Baby Bottleneck | |
---|---|
Looney Tunes (Daffy Duck/Porky Pig) series | |
Directed by | Bob Clampett |
Produced by | Edward Selzer |
Story by | Warren Foster |
Voices by |
Mel Blanc (Various Other Characters-uncredited) Sara Berner ("Mama" Gorilla-uncredited) |
Music by | Carl Stalling |
Animation by |
Rod Scribner Manny Gould Bill Melendez I. Ellis |
Layouts by | Thomas McKimson |
Backgrounds by | Dorcy Howard |
Studio | Warner Bros. Cartoons, Inc. |
Distributed by | Warner Bros. Pictures |
Release date(s) | March 16, 1946 (Original USA release) June 14, 1952 (Blue Ribbon Reissue) |
Color process | Technicolor |
Running time | 7 minutes |
Language | English |
Baby Bottleneck is a Warner Bros. Looney Tunes (reissued as a Blue Ribbon) theatrical cartoon short released in 1946 and directed by Bob Clampett and written by Warren Foster. It stars Porky Pig and Daffy Duck.

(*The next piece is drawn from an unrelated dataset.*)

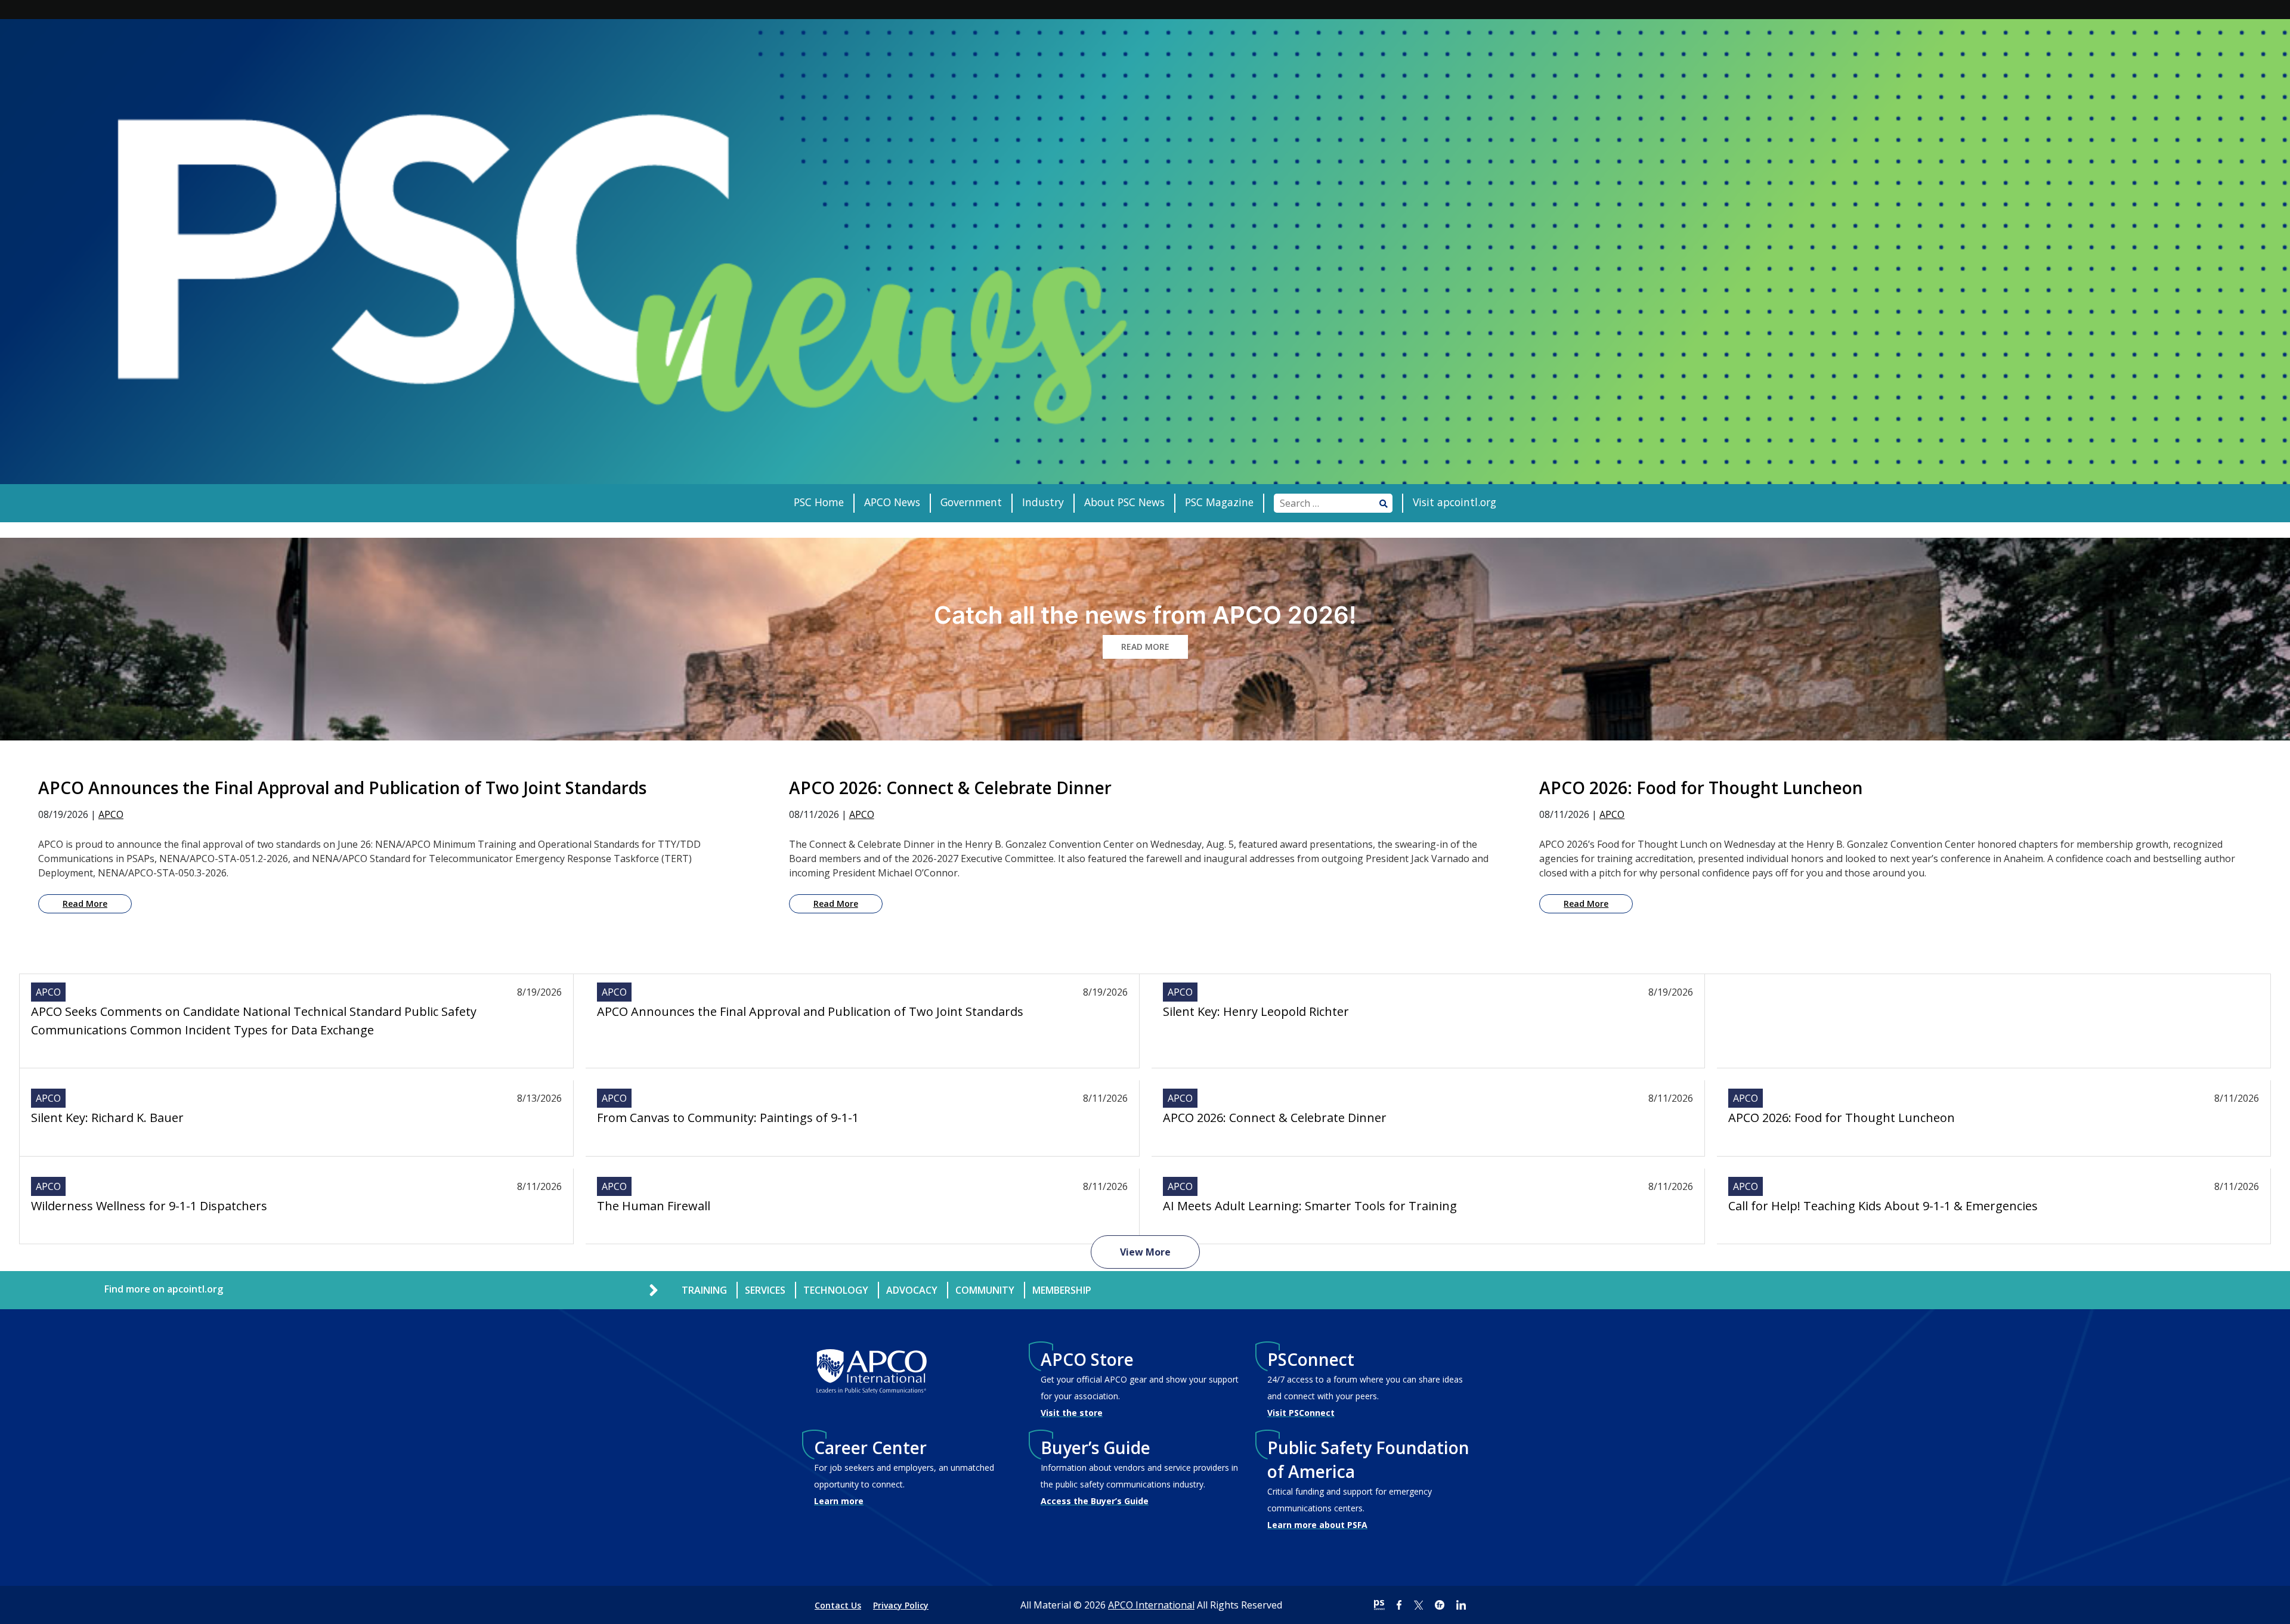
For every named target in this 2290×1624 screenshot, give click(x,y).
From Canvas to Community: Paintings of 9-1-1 (728, 1117)
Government (971, 502)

There is a baby boom of the post-war United States; an overworked stork (a clear Jimmy Durante reference) gets drunk in the Stork Club. There is an emergency delivery in which inexperienced animals, mostly older animals but including four crows attempting to deliver an elephant, take the babies to their parents. As a result, babies are getting sent to the wrong parents (such as a baby skunk to a goose, a baby kitten to a duck, a baby gorilla to a kangaroo, a baby hippopotamus to a Scottish Terrier, a baby alligator to a pig and a baby cat to a mouse). To clear up the confusion, Porky Pig is brought in to manage the factory, with Daffy Duck as his assistant. The babies are seen going through a conveyor belt (to the tune of Raymond Scott's famous "Powerhouse") and getting sent by various animals, while Daffy mans the phones, making quick references to Bing Crosby, Eddie Cantor and the Dionne Quintuplets.